In this paper from DeepMind folks, the authors introduce a “dense-sparse-dense”-like method for reducing the number of useless weights in a network. In other words, the goal is to have “winning tickets” for every remaining weight. The Lottery metaphor comes from The Lottery Ticket Hypothesis.

Method

Sparsity distribution. The authors propose three approaches for distributing sparsity across the layers. The most simple is “uniform”, where every layer has the same sparsity. The two other methods take into account the number of connections: bigger layers are pruned more than small layers. The third and best performing approach takes into account the convolutional kernel size.
Update schedule. Sparsification (Drop operation) happens at a certain frequency during training. At each drop operation, the sparsity can change. The authors define a function taking as input the index of the step, and returning a sparsity in the range [0, 1].
Drop criterion. During a drop operation, the weights with the lowest magnitude are dropped. The number of weights dropped is determined in (2).
Grow criterion.
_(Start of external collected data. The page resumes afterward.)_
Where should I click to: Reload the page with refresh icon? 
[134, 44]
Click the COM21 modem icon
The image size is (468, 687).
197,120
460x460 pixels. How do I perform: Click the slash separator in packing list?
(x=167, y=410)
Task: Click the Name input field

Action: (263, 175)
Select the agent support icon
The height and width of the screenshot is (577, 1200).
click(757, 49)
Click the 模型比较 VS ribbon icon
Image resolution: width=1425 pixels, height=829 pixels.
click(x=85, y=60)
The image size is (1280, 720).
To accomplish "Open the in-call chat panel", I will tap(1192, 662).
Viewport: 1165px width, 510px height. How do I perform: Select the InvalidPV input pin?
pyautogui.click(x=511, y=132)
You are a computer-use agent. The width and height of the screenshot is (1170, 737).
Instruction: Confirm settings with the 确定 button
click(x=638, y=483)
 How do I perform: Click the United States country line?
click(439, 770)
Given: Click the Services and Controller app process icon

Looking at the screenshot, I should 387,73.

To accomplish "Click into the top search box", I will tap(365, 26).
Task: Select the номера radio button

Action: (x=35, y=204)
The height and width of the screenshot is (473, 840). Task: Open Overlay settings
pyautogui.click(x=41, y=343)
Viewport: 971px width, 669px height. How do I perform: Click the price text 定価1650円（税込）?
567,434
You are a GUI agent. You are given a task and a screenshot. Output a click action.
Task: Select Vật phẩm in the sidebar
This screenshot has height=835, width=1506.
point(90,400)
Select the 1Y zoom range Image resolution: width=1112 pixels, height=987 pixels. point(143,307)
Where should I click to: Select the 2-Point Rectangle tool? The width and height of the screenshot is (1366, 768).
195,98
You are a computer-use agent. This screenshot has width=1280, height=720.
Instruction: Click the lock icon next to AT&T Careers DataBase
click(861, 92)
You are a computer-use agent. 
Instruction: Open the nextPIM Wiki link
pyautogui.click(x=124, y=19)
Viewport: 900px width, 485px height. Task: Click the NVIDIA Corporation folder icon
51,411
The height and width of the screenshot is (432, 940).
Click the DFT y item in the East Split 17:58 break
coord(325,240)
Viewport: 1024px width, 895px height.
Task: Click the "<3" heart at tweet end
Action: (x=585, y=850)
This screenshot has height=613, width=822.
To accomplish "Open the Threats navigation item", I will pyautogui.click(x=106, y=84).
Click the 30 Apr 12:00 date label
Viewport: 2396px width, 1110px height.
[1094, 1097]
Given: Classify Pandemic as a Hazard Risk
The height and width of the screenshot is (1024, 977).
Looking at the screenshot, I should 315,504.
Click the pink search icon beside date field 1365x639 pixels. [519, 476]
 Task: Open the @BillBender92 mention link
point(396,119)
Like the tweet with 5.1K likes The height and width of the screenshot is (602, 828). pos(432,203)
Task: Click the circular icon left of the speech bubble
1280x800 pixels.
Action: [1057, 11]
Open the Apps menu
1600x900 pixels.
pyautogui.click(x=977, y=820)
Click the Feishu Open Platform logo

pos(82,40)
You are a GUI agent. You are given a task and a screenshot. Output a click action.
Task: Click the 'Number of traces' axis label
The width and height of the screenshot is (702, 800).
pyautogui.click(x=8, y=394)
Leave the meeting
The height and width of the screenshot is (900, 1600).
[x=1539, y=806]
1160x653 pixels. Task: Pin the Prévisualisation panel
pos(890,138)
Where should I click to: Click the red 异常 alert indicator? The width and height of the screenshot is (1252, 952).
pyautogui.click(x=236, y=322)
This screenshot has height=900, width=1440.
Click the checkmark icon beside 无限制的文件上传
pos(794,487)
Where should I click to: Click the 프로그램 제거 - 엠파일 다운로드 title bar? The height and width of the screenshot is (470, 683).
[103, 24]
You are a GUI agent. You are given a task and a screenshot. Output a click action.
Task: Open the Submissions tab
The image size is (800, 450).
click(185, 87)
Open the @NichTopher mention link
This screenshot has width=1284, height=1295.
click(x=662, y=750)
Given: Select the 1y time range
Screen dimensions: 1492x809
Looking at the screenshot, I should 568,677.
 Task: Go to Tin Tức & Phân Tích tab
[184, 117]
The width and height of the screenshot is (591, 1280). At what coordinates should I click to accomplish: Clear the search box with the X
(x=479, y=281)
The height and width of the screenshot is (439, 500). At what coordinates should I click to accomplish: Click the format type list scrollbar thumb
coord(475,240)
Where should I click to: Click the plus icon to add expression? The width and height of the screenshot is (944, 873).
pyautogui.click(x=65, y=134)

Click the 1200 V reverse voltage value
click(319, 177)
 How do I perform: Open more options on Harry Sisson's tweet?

During a grow operation, the weights receiving the highest gradient will be re-added. The number grown connections is the same as the dropped in (3). The grown connections are initialized at zero.

An interesting feature of this approach is that pruned filters can be removed from the graph. The total number of connections (including those currently pruned) can be larger than what the GPU memory allows. In practice this only works for filter-wise sparsity.

Results

Authors claim their method is SotA for sparsity and FLOPs. The improvement is not mind-blowing, but it seems significant.

Conclusion

The main novelty of this paper is its “grow criterion”. It is a good idea, that could take off in the “network pruning / architecture search” niche.